(Records excerpted from a collection)
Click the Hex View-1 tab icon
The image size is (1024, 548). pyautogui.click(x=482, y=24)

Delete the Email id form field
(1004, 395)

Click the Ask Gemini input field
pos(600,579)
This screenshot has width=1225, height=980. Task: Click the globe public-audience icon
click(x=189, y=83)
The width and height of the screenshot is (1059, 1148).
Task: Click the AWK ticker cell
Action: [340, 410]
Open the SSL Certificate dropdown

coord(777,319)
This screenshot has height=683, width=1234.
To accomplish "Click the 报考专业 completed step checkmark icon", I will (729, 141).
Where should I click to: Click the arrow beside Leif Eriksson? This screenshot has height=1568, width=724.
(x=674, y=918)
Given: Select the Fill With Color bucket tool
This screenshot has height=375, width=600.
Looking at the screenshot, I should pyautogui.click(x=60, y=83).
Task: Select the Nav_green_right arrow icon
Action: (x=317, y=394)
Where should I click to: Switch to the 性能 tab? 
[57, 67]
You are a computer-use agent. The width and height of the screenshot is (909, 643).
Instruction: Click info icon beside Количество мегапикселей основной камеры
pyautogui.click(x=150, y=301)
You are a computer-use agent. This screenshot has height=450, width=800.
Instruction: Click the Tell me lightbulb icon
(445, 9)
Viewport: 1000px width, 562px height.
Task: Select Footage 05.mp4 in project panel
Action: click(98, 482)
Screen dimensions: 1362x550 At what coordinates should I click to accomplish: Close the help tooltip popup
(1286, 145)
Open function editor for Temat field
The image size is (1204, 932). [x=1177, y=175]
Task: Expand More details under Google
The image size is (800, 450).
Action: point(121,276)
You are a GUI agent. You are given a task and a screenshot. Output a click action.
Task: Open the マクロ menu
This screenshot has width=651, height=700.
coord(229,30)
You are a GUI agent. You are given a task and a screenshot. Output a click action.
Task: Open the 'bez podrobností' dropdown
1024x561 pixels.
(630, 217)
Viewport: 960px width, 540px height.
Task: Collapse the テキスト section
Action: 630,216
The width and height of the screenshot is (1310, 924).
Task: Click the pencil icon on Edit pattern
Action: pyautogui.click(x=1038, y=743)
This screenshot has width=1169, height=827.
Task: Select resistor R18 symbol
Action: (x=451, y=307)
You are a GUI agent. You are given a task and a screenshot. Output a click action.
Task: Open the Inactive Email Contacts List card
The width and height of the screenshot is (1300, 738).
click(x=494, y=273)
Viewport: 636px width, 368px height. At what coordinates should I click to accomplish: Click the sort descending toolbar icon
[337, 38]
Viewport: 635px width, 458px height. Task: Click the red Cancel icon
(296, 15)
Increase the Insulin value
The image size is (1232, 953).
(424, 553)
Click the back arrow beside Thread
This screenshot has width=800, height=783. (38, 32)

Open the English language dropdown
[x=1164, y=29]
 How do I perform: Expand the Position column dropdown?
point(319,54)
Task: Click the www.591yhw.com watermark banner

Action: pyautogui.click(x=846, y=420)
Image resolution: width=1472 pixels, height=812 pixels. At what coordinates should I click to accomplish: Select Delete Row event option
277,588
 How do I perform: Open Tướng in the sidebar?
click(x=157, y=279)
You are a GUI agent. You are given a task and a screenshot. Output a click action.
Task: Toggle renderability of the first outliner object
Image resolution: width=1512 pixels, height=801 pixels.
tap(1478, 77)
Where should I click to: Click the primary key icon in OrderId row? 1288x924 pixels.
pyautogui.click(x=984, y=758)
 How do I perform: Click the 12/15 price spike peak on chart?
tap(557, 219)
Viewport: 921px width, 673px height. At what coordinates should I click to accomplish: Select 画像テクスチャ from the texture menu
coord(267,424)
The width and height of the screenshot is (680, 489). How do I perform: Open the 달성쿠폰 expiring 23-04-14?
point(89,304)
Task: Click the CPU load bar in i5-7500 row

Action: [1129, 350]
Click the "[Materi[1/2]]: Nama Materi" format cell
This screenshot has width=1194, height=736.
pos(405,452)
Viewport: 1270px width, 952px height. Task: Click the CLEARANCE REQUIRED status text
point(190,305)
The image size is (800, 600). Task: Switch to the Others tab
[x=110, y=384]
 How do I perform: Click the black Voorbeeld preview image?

**Exercise aim**
Copy the records word for word.

**Reply to the exercise**
Click the Hex View-1 tab icon
The image size is (1024, 548). pyautogui.click(x=482, y=24)

Delete the Email id form field
(1004, 395)

Click the Ask Gemini input field
pos(600,579)
This screenshot has width=1225, height=980. Task: Click the globe public-audience icon
click(x=189, y=83)
The width and height of the screenshot is (1059, 1148).
Task: Click the AWK ticker cell
Action: [340, 410]
Open the SSL Certificate dropdown

coord(777,319)
This screenshot has height=683, width=1234.
To accomplish "Click the 报考专业 completed step checkmark icon", I will (729, 141).
Where should I click to: Click the arrow beside Leif Eriksson? This screenshot has height=1568, width=724.
(x=674, y=918)
Given: Select the Fill With Color bucket tool
This screenshot has height=375, width=600.
Looking at the screenshot, I should pyautogui.click(x=60, y=83).
Task: Select the Nav_green_right arrow icon
Action: (x=317, y=394)
Where should I click to: Switch to the 性能 tab? 
[57, 67]
You are a computer-use agent. The width and height of the screenshot is (909, 643).
Instruction: Click info icon beside Количество мегапикселей основной камеры
pyautogui.click(x=150, y=301)
You are a computer-use agent. This screenshot has height=450, width=800.
Instruction: Click the Tell me lightbulb icon
(445, 9)
Viewport: 1000px width, 562px height.
Task: Select Footage 05.mp4 in project panel
Action: click(98, 482)
Screen dimensions: 1362x550 At what coordinates should I click to accomplish: Close the help tooltip popup
(1286, 145)
Open function editor for Temat field
The image size is (1204, 932). [x=1177, y=175]
Task: Expand More details under Google
The image size is (800, 450).
Action: point(121,276)
You are a GUI agent. You are given a task and a screenshot. Output a click action.
Task: Open the マクロ menu
This screenshot has width=651, height=700.
coord(229,30)
You are a GUI agent. You are given a task and a screenshot. Output a click action.
Task: Open the 'bez podrobností' dropdown
1024x561 pixels.
(630, 217)
Viewport: 960px width, 540px height.
Task: Collapse the テキスト section
Action: 630,216
The width and height of the screenshot is (1310, 924).
Task: Click the pencil icon on Edit pattern
Action: pyautogui.click(x=1038, y=743)
This screenshot has width=1169, height=827.
Task: Select resistor R18 symbol
Action: (x=451, y=307)
You are a GUI agent. You are given a task and a screenshot. Output a click action.
Task: Open the Inactive Email Contacts List card
The width and height of the screenshot is (1300, 738).
click(x=494, y=273)
Viewport: 636px width, 368px height. At what coordinates should I click to accomplish: Click the sort descending toolbar icon
[337, 38]
Viewport: 635px width, 458px height. Task: Click the red Cancel icon
(296, 15)
Increase the Insulin value
The image size is (1232, 953).
(424, 553)
Click the back arrow beside Thread
This screenshot has width=800, height=783. (38, 32)

Open the English language dropdown
[x=1164, y=29]
 How do I perform: Expand the Position column dropdown?
point(319,54)
Task: Click the www.591yhw.com watermark banner

Action: pyautogui.click(x=846, y=420)
Image resolution: width=1472 pixels, height=812 pixels. At what coordinates should I click to accomplish: Select Delete Row event option
277,588
 How do I perform: Open Tướng in the sidebar?
click(x=157, y=279)
You are a GUI agent. You are given a task and a screenshot. Output a click action.
Task: Toggle renderability of the first outliner object
Image resolution: width=1512 pixels, height=801 pixels.
tap(1478, 77)
Where should I click to: Click the primary key icon in OrderId row? 1288x924 pixels.
pyautogui.click(x=984, y=758)
 How do I perform: Click the 12/15 price spike peak on chart?
tap(557, 219)
Viewport: 921px width, 673px height. At what coordinates should I click to accomplish: Select 画像テクスチャ from the texture menu
coord(267,424)
The width and height of the screenshot is (680, 489). How do I perform: Open the 달성쿠폰 expiring 23-04-14?
point(89,304)
Task: Click the CPU load bar in i5-7500 row

Action: [1129, 350]
Click the "[Materi[1/2]]: Nama Materi" format cell
This screenshot has width=1194, height=736.
pos(405,452)
Viewport: 1270px width, 952px height. Task: Click the CLEARANCE REQUIRED status text
point(190,305)
The image size is (800, 600). Task: Switch to the Others tab
[x=110, y=384]
 How do I perform: Click the black Voorbeeld preview image?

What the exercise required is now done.